To address this issue, we developed a mitochondrial condensation system within an online thermosensitive hydrogel sub-volume using liquid-liquid phase separation. By simply mixing polyethylene glycol, gelatin, and freshly isolated mitochondria, we induced LLPS to form a multi-volume hydrogel, in which mitochondria were concentrated in the spherical polyethylene glycol phase. The continuous phase, gelatin, endowed the LLPS hydrogel with thermosensitivity. Additionally, we found that LLPS significantly altered the sol-gel transition behavior of the hydrogel, specifically raising the sol-gel transition temperature to above body temperature (37°C). Notably, the mitochondrial condensates within the PEG microdomains increased mitochondrial packing density and enhanced mitochondrial activity through confinement effects and mitochondrial crowding effects.
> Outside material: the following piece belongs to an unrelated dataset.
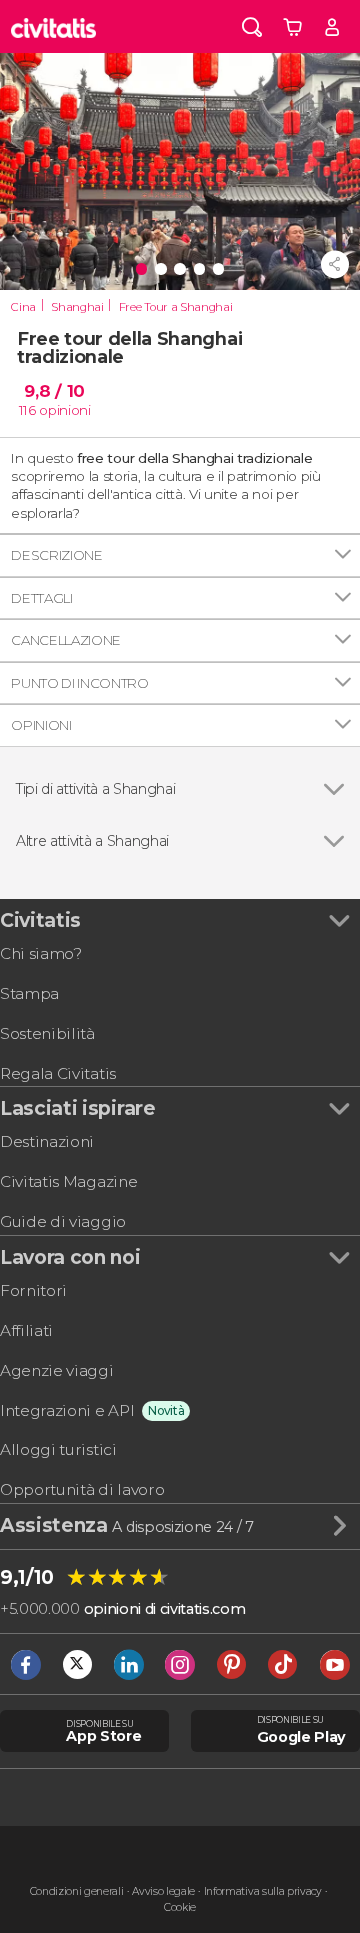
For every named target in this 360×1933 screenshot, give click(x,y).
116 (27, 410)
Moreover, the continuous gelatin phase provided a protective microenvironment through the chelation of Ca²⁺ with gelatin carboxyl groups, preventing Ca²⁺ from diffusing into the mitochondrial condensates within the PEG microdomains. This spatial buffering capacity of Ca²⁺ alleviated Ca²⁺-induced mitochondrial damage, as evidenced by maintaining mitochondrial membrane potential and ATP production capacity. Furthermore, both cell and animal studies demonstrated that compared to mitochondrial transplantation based on monomolecular hydrogels, LLPS hydrogels containing concentrated mitochondria delivered more functionally active mitochondria to ischemic myocardium and enhanced MTT efficacy. More active mitochondria upregulated mitochondrial fusion protein MFN1, enhanced aerobic respiration, and inhibited anaerobic pathways, thereby significantly improving the overall energy metabolism of myocardial cells to meet the increased energy demands after MIRI. Therefore, by maintaining mitochondrial activity, enhancing biological activity, and achieving controlled delivery to ischemic myocardium, Mito/LLPS hydrogels effectively overcome the key limitations of traditional MTT strategies based on monomolecular hydrogels. This strategy represents an important advancement in the effective clinical translation of mitochondrial transplantation for the treatment of MIRI.